On Wed, Jan 20, 2021 at 05:19:44PM -0800, Dave Hansen wrote:
On 1/20/21 4:29 PM, Jarkko Sakkinen wrote:
On Wed, Jan 20, 2021 at 09:35:28AM -0800, Sean Christopherson wrote:
On Fri, Jan 15, 2021, jarkko@kernel.org wrote:
From: Jarkko Sakkinen jarkko@kernel.org
The most trivial example of a race condition can be demonstrated with this example where mm_list contains just one entry:
CPU A CPU B sgx_release() sgx_mmu_notifier_release() list_del_rcu() sgx_encl_release() synchronize_srcu() cleanup_srcu_struct()
To fix this, call synchronize_srcu() before checking whether mm_list is empty in sgx_release().

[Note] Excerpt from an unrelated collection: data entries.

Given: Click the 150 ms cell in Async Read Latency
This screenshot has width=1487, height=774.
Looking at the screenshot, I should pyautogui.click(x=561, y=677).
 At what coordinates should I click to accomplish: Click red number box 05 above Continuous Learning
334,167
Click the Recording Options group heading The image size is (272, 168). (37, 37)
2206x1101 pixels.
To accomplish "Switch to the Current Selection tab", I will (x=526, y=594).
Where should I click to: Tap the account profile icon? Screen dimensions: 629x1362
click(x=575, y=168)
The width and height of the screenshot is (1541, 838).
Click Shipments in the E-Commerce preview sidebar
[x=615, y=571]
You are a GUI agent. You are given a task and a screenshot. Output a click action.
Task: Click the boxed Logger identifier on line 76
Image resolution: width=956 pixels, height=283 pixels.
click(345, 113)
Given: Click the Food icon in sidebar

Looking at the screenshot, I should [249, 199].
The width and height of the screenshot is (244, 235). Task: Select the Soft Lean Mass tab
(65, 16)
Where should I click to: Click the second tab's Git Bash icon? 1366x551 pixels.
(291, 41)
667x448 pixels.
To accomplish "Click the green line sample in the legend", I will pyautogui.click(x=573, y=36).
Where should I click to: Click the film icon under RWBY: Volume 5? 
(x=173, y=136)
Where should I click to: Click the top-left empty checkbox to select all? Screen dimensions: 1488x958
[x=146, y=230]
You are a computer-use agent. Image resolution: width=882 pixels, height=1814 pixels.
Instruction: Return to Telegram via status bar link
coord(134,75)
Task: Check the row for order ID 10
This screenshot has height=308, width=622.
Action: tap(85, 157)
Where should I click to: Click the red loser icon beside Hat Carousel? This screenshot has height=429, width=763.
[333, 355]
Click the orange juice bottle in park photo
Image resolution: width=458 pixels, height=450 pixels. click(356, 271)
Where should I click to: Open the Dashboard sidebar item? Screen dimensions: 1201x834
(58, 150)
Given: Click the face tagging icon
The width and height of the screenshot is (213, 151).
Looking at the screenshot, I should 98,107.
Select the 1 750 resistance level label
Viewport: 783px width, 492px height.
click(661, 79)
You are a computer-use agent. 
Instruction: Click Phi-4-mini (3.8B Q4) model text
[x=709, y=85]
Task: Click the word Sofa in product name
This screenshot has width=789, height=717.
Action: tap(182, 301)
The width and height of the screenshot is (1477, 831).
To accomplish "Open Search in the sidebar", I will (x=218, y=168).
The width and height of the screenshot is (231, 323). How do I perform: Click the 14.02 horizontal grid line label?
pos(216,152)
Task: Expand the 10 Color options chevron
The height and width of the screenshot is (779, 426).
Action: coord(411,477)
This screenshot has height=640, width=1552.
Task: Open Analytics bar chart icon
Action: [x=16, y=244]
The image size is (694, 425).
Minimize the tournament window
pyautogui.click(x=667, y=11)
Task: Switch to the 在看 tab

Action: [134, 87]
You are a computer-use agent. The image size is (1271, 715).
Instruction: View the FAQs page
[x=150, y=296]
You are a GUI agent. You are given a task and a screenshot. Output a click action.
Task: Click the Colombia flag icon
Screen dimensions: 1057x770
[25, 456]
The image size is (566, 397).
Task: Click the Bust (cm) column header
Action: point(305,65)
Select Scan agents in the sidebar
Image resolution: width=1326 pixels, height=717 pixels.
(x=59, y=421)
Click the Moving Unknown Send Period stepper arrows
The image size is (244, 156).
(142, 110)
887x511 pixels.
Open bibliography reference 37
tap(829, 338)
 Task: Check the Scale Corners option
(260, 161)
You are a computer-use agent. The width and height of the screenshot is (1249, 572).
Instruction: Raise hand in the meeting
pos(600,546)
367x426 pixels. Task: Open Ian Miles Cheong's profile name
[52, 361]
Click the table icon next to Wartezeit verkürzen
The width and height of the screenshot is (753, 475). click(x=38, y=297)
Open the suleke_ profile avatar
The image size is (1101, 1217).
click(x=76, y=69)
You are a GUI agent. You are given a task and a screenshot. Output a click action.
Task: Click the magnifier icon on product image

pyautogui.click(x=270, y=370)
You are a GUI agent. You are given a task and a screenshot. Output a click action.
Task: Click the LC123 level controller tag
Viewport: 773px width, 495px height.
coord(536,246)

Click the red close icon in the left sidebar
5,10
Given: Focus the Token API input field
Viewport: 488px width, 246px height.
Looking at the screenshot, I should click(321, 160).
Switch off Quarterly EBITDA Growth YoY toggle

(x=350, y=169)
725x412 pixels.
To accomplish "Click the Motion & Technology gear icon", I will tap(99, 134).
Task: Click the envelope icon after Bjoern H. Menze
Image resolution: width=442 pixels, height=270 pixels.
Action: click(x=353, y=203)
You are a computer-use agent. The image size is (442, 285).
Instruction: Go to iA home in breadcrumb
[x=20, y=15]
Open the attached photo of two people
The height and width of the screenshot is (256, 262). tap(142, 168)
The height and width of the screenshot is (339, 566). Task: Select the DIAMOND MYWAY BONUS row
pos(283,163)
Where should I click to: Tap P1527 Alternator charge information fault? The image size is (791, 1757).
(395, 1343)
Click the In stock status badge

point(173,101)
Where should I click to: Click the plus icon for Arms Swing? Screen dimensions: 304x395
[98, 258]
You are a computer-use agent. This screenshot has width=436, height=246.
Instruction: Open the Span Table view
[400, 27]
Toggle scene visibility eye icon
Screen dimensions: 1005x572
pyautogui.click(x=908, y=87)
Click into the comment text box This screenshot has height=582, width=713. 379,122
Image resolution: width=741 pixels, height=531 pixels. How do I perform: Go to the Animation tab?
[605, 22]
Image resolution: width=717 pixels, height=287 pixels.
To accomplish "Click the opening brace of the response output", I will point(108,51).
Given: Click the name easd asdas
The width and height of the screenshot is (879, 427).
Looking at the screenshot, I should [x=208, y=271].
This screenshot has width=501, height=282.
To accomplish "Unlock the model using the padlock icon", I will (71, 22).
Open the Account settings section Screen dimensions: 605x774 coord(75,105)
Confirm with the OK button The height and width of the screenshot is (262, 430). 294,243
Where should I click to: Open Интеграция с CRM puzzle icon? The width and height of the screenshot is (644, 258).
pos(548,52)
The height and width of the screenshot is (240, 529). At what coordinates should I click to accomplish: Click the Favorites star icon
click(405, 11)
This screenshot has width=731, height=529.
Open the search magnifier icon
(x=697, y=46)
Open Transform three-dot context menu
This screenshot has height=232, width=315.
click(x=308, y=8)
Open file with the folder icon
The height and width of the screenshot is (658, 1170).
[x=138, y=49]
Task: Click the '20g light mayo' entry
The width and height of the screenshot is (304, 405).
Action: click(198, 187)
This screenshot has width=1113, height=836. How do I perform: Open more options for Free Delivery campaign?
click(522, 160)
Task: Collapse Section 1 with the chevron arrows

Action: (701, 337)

Why haven't you included the splat that Haitao provided? That would go a long way to helping answer Boris' question about exactly what is broken...
I've lost the klog.
Haitao said he thought it was this:
void cleanup_srcu_struct(struct srcu_struct *ssp) {
...
if (WARN_ON(srcu_readers_active(ssp))) return; /* Just leak it! */
Which would indicate that an 'encl' kref reached 0 while some other thread was inside a
idx = srcu_read_lock(&encl->srcu);
... srcu_read_unlock(&encl->srcu, idx);
critical section. A quick audit didn't turn up any obvious suspects, though.
If that *is* it, it might be nice to try to catch the culprit at srcu_read_{un}lock() time. If there's ever a 0 refcount at those sites, it would be nice to spew a warning:
idx = srcu_read_lock(&encl->srcu);
WARN_ON(!atomic_read(&encl->refcount->refcount); ... WARN_ON(!atomic_read(&encl->refcount->refcount); srcu_read_unlock(&encl->srcu, idx);
at each site.
The root cause is fully known already and audited.
An mm_list entry is kept up until the process exits *or* when VFS close happens, and sgx_release() executes and removes it.
It's entirely possible that MMU notifier callback registered by a process happens while sgx_release() is executing, which causes list_del_rcu() to happen, unnoticed by sgx_release().
If that empties the list, cleanup_srcu_struct() is executed unsynchronized in the middle a unfinished grace period.
/Jarkko